A Week on Vacation
Erasmo Calzadilla, (photos: Irina Echarry)
HAVANA TIMES — This is another chapter of our vacation at a “Campismo Popupar” campground in Cienfuegos Province. Chronologically, we should have started here, but we’re no less crazy than the rest of this crazy world.
The “Campismo Popular” is an inexpensive recreational alternative here in Cuba. The original idea is — like most original ideas in Cuba — that of our commander-in-chief, Fidel Castro.
In recent months, Cuban television has put so much emphasis on the improvements being made to rail transportation, that its eloquent words convinced my friends and me to choose this mode of transportation over the more expensive Astro busline, the sole government “alternative” for inter-provincial transportation.

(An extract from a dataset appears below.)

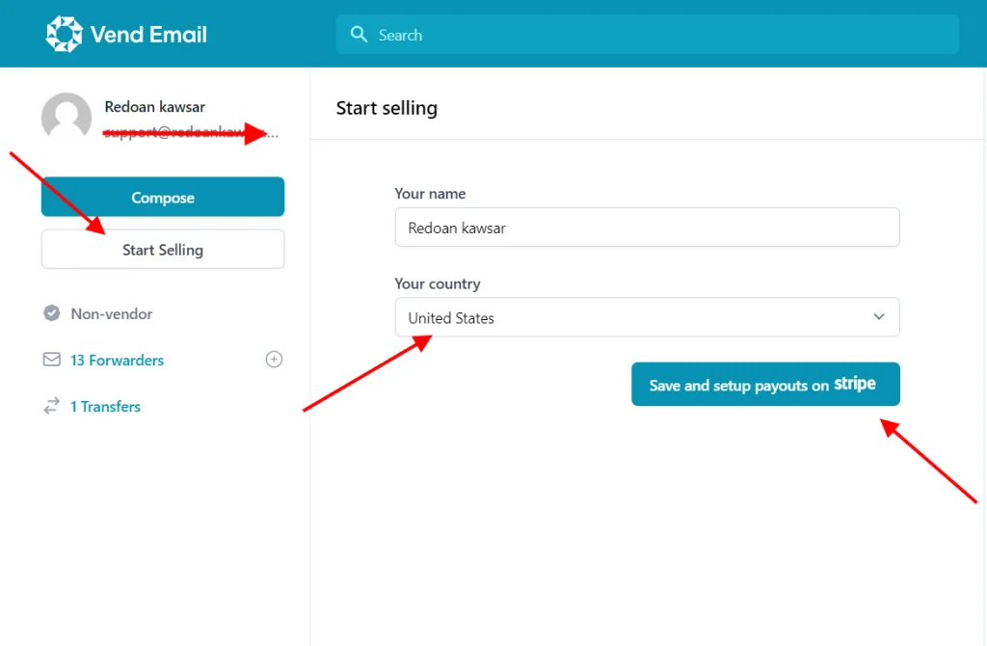Expand country list using the chevron
The image size is (987, 646).
pos(879,316)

We boarded the train in the morning and passed through the ghost towns to the south of Havana but, surprisingly, the massive iron locomotive never picked up speed.
One of us asked the driver about the duration of the trip, which we found out would take ten hours! Ten hours to get to Cienfuegos, though it’s located less than 190 miles from the capital. Only the fear of the justice prevented my mates from climbing out the window – and inevitably fall into a thicket of the thorny marabou brush.
I suggested that everyone just relax and take advantage of this chance to see the villages across the countryside, chat with their folksy people on the train, and taste the fruits – which would surely be selling for next to nothing at each little station. We’d be able to contemplate the beautiful scenery and enjoy the services offered by the staff.
As for the villages in the countryside, after you’ve seen one you’ve seen them all. Spring itself is nice, but it was easier to find a packaged fruit drink than fresh fruit. The landscape was made up of vast plains dotted with marabou brush and dotted with rural boarding schools, with us occasionally running into an old sugarcane refinery still operating or another in ruins.
The bathroom was disgusting, and I still don’t understand why there’s such a putrid stench if all the pee and poop falls onto the tracks.
The staff offered us “Cuban-style” ham sandwiches, which is a manner of food service that involves holding the food items in the same hands that handle the money and dig around in various orifices of the human body. Undoubtedly, God is great at preventing epidemics.
We arrived so late in Cienfuegos that it was necessary to catch a taxi to take us to Playa El Ingles. Traveling in the expensive and comfortable car that meandered between arid and time-eroded mountains, for a moment I had the strange feeling that I wasn’t in Cuba – at least until we got to the campgrounds. A large poster of the Cuban Five brought me back to my time and space.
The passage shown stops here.